Members are also, quite understandably, asking whether a low growth, high tax leader is really what the country needs right now.
Mr Sunak’s potential rise to Number 10 is certainly causing sleepless nights among some Tory MPs in the West Midlands, who from the start of the contest have been squarely in the ‘Anyone But Rishi’ camp.
It is hardly surprising, as a commonly held view is that under a Sunak premiership the Black Country, Shropshire and Staffordshire would fade into the rear view mirror.

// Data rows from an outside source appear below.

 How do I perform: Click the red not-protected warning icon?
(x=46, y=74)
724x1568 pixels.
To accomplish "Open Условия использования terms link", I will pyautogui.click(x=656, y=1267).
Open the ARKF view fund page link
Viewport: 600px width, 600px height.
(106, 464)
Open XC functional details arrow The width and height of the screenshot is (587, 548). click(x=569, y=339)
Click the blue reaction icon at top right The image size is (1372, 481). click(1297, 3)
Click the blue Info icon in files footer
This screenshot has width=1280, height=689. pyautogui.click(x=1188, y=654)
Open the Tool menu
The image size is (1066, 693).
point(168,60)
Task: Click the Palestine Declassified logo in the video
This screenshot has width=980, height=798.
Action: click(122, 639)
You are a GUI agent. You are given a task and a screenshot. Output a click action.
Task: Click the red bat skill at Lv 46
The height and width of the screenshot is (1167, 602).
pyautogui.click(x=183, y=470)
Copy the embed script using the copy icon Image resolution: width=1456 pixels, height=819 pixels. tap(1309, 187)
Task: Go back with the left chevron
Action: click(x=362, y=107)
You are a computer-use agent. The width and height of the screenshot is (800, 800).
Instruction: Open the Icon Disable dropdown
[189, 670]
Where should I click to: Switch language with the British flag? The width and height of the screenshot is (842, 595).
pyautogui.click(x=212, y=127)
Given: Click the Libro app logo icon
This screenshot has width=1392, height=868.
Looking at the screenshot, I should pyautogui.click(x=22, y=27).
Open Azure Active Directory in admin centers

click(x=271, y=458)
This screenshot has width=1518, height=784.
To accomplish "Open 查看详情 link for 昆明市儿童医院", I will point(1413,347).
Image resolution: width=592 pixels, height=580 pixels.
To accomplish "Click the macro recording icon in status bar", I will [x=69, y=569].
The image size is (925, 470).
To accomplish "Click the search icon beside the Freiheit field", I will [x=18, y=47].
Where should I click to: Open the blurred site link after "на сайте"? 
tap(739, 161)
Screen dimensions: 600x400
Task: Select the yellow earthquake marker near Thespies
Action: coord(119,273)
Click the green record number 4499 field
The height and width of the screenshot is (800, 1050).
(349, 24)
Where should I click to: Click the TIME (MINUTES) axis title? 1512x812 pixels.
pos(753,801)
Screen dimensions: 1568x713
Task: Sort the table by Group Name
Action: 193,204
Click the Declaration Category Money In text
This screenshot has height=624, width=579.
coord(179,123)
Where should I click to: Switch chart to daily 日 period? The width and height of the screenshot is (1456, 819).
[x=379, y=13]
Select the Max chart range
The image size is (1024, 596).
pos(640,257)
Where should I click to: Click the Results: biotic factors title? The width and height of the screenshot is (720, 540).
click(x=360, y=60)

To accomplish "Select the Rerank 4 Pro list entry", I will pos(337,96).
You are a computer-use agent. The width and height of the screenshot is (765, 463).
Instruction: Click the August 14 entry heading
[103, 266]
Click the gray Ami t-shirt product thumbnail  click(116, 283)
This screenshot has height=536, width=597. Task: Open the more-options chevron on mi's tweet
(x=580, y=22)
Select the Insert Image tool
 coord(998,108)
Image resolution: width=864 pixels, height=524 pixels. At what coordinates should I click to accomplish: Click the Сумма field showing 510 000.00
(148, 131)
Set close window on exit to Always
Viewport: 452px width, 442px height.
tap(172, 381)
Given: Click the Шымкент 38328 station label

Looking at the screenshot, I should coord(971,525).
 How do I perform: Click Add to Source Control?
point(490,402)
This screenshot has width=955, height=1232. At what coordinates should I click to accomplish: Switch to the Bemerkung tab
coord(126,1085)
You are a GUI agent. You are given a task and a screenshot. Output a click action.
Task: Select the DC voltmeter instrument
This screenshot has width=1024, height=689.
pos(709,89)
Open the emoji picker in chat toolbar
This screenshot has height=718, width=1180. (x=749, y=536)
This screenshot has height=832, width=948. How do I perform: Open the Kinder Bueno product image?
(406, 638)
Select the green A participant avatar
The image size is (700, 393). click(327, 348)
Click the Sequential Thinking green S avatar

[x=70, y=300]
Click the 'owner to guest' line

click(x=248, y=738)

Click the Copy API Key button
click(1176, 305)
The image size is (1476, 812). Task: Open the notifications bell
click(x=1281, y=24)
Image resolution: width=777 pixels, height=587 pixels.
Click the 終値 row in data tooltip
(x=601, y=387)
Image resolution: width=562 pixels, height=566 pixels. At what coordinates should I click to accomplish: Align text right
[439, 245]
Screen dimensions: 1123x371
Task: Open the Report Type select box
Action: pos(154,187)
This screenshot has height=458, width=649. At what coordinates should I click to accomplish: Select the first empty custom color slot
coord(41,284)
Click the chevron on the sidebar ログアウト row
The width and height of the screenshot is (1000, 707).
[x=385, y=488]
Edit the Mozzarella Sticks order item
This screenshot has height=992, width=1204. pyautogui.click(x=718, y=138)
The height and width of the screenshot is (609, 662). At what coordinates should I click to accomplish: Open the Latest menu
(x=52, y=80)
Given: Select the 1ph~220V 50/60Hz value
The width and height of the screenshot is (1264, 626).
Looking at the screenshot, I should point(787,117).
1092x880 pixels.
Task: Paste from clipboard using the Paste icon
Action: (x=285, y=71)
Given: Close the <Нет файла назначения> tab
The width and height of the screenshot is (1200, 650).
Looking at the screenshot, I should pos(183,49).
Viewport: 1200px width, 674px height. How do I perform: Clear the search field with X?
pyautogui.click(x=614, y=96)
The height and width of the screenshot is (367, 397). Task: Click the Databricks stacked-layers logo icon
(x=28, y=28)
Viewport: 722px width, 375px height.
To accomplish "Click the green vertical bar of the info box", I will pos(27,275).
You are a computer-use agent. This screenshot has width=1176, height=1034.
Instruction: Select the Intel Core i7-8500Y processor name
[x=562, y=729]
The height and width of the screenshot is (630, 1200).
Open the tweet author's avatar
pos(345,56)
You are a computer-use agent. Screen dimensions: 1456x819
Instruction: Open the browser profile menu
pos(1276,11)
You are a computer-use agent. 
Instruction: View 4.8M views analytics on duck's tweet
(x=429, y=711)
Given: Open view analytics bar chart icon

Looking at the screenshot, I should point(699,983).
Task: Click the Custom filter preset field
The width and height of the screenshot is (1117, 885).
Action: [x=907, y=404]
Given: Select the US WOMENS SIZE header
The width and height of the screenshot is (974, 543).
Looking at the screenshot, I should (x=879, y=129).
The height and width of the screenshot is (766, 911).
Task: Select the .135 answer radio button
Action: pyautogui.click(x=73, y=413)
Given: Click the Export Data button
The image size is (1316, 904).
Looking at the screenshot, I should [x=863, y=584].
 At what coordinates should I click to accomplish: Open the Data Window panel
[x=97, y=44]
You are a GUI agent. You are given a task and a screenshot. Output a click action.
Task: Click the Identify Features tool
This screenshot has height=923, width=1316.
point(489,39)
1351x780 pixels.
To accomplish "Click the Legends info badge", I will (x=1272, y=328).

As for Ms Truss, despite being a Lib Dem for a short period in the dim and distant past, there is little doubt when it comes to her commitment to the Tory cause.
A long-serving Cabinet minister under three PMs, she has shone at times, particularly in securing post-Brexit trade deals.
However, she is considered a poor communicator having endured some truly awful times in front of the microphone.
Ms Truss has been likened to Margaret Thatcher but often comes across more like Theresa May. She has attempted to gain support by pledging tax cuts, without really explaining how they will be funded.
It is also true that in the eyes of some members her candidacy will suffer due to her position as a former Remainer – although it could be argued she has done more for Brexit than most since the referendum.
It is all food for thought for grassroots Conservatives up and down the country. They know that that wrong choice could propel Sir Keir Starmer – the man who was willing to serve in a Jeremy Corbyn government and who concocted Labour’s terrible Brexit policy – into Number 10.
Some have clearly already made their minds up.
Several thousand of them have already written to contest organisers demanding the return of Boris Johnson.